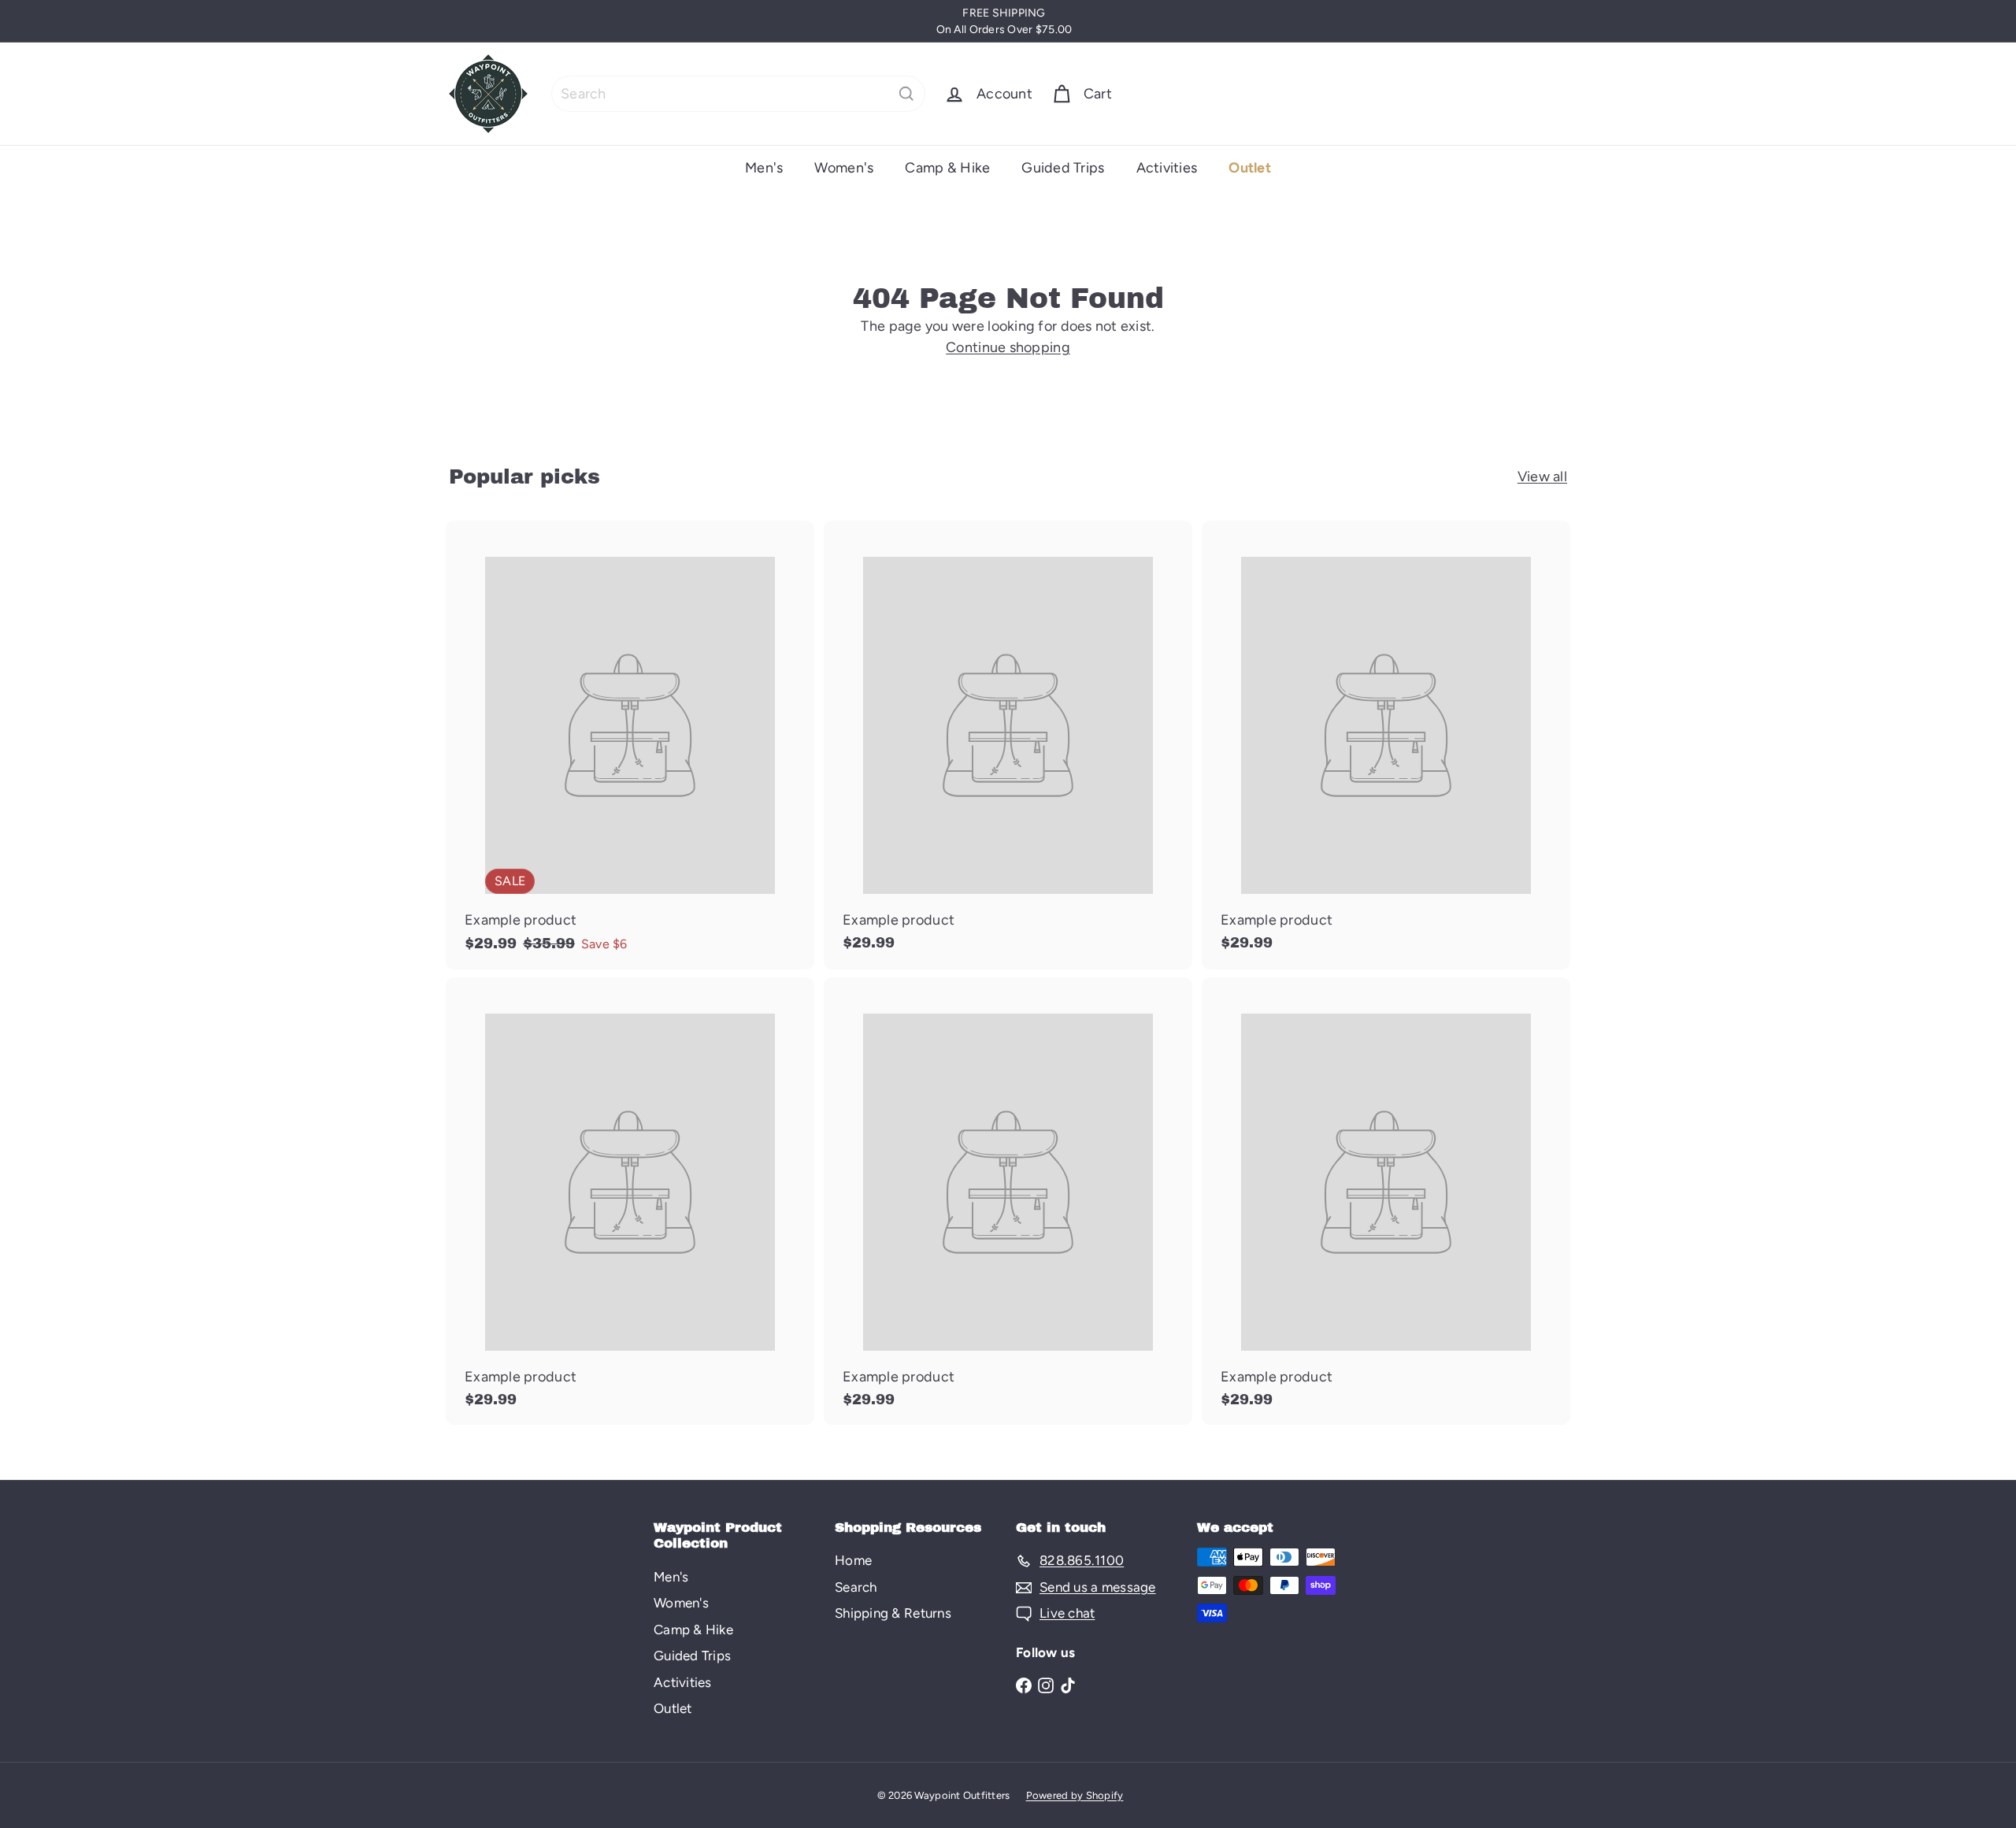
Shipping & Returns (893, 1613)
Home (853, 1560)
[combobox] (738, 94)
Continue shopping (1008, 347)
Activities (1167, 167)
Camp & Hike (947, 167)
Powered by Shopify (1075, 1795)
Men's (764, 167)
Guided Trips (1062, 167)
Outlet (1249, 167)
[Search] (906, 94)
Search (856, 1587)
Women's (843, 167)
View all (1542, 476)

━━━━━━━━

Every entry above should be duplicated exactly. Do not include the images.

▶ **Result for this task**:
Shipping & Returns (893, 1613)
Home (853, 1560)
[combobox] (738, 94)
Continue shopping (1008, 347)
Activities (1167, 167)
Camp & Hike (947, 167)
Powered by Shopify (1075, 1795)
Men's (764, 167)
Guided Trips (1062, 167)
Outlet (1249, 167)
[Search] (906, 94)
Search (856, 1587)
Women's (843, 167)
View all (1542, 476)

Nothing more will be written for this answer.